SJRCA4 is legally before the Illinois General Assembly
1. Legal Precedent
2. Historical Precedent
3. Current Precedent
- Congress may determine the rules for ratification beyond those established in Article V of the U.S. Constitution. Coleman v. Miller, 307 US 433 (1939) and Dillion v. Gloss, 256 US 368 (1921). The Supreme Court overruled a lower court’s attempt to invalidate ongoing ratification efforts after the original deadline Idaho v. Freeman 455 US 918 (1982).
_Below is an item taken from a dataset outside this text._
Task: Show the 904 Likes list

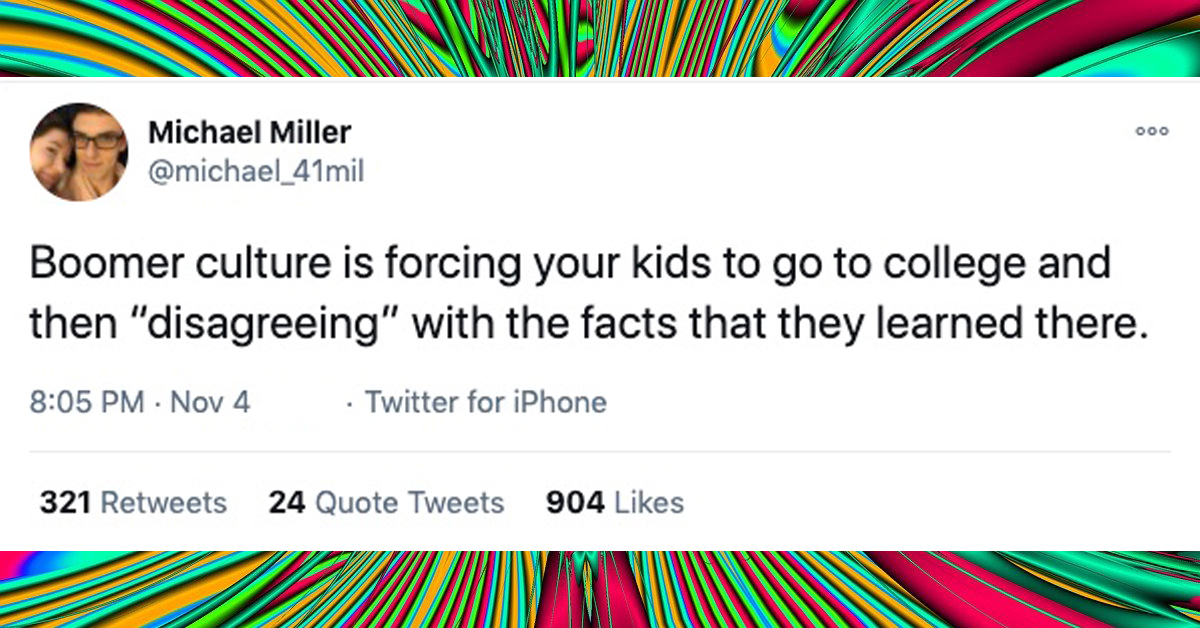Action: 615,502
- The seven-year deadline is in the resolution’s preamble, and not in the proposed amendment passed by Congress in 1972, or the text ratified by 36 states.
- Time limits are a new custom. The first deadline was used in 1933 for the 21th Amendment (repeal of prohibition).
2. Historical Precedent
- In 1992, Congress declared the 27th Amendment ratified, despite a 203-year ratification process.
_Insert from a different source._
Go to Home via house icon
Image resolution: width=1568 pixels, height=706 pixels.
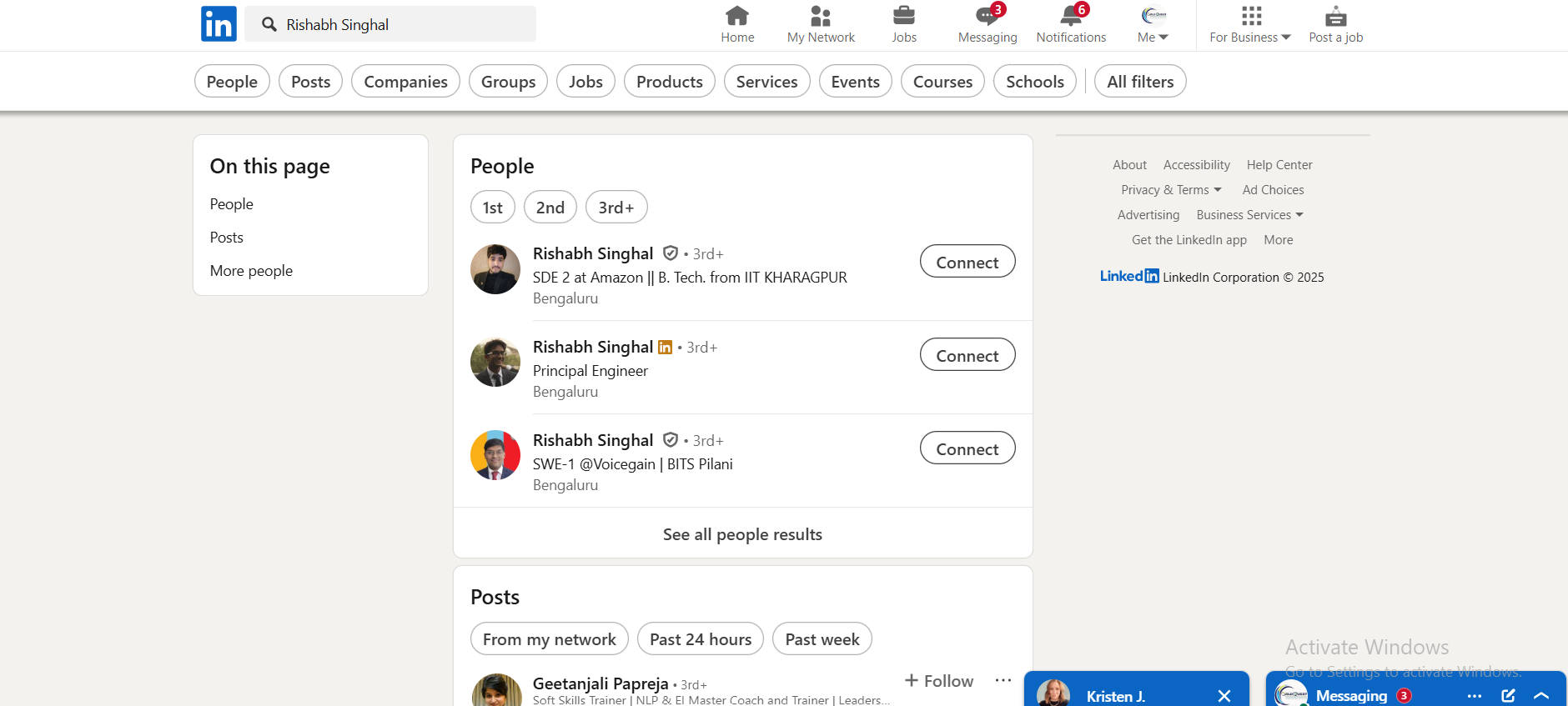[x=737, y=17]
- In 1870, Congress declared the 15th Amendment ratified, despite the New York state’s rescission. The 15th Amendment extended the vote to all citizens (except women).
- In 1978, Congress voted to extend the ERA deadline to 1982. Therefore, it can again.
3. Current Precedent
- States continue to take steps toward ratification. In 2017 alone, legislators in Arizona, Florida, North Carolina and Utah introduced resolutions to approve the ERA.
- Nevada ratified on March 22, 2017.
- In 2014, resolutions passed in the Virginia Senate and Illinois Senate.
- Pending in Congress, S.J.Res. 5 and H.J.Res. 53 would remove the deadline.